House Republicans are staunchly opposed to extending an entitlement program to able-bodied adults. They also doubt the federal government can afford to bankroll most of the $2 billion-a-year cost.

Critics of expansion noted that the budget plan sets aside the projected $100 million in Medicaid savings, seeing it as evidence that even McAuliffe knows expansion will not happen.

“I think that speaks volumes as to what the governor’s expectations and his purpose” are, said Sen. Mark D. Obenshain (R-Harrisonburg).

Some Democrats gave McAuliffe credit for not giving up.

“It’s worth trying,” said Senate Minority Leader Richard L. Saslaw (D-Fairfax).

Said Sen. Janet D. Howell (D-Fairfax): “It’s the time of year when miracles happen.”

But even some advocates for expansion conceded that the expansion plan was not likely to go anywhere.

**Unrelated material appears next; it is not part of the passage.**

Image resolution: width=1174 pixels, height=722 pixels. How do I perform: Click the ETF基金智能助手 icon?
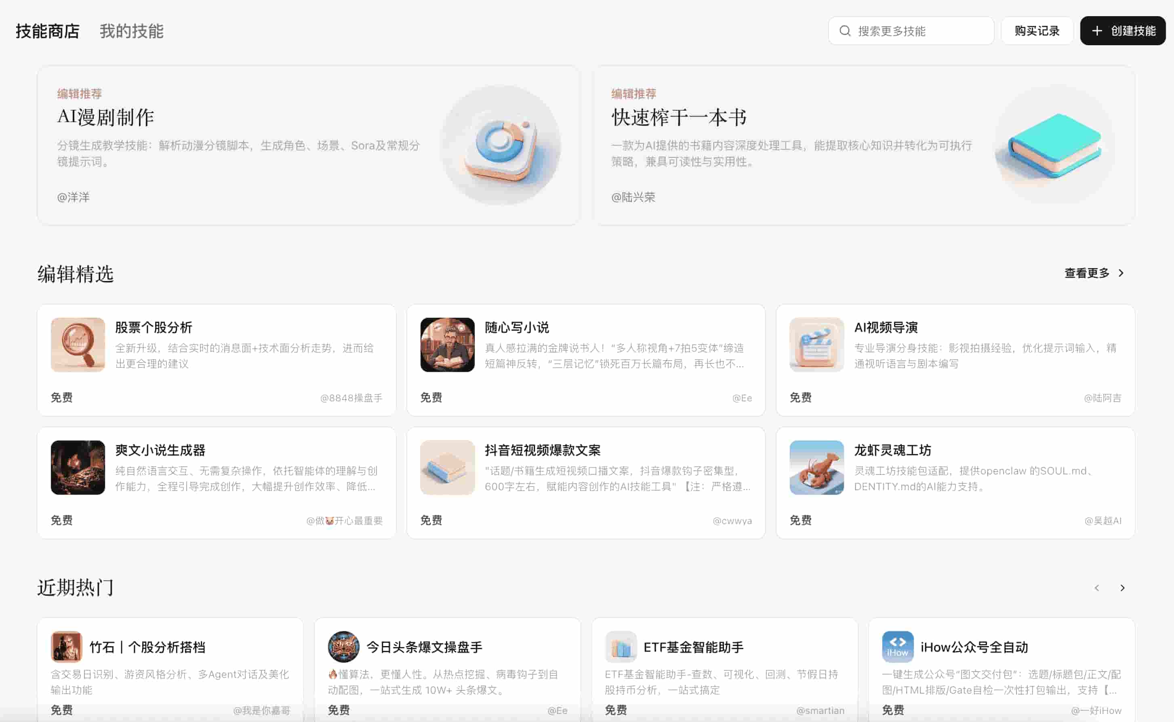620,647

Sen. John C. Watkins (Powhatan) is one of three moderate Senate Republicans who this year supported a form of expansion that would have used the federal money to buy private insurance for enrollees. Coy declined to say whether McAuliffe would propose that sort of “private-option plan” or more conventional Medicaid expansion.

But either way, Watkins doubted McAuliffe would win.

“He’s trying to pick as many fights as he can,” Watkins said, also noting McAuliffe’s announcement on gun restrictions. “He’s going to hit all the issues, I guess.”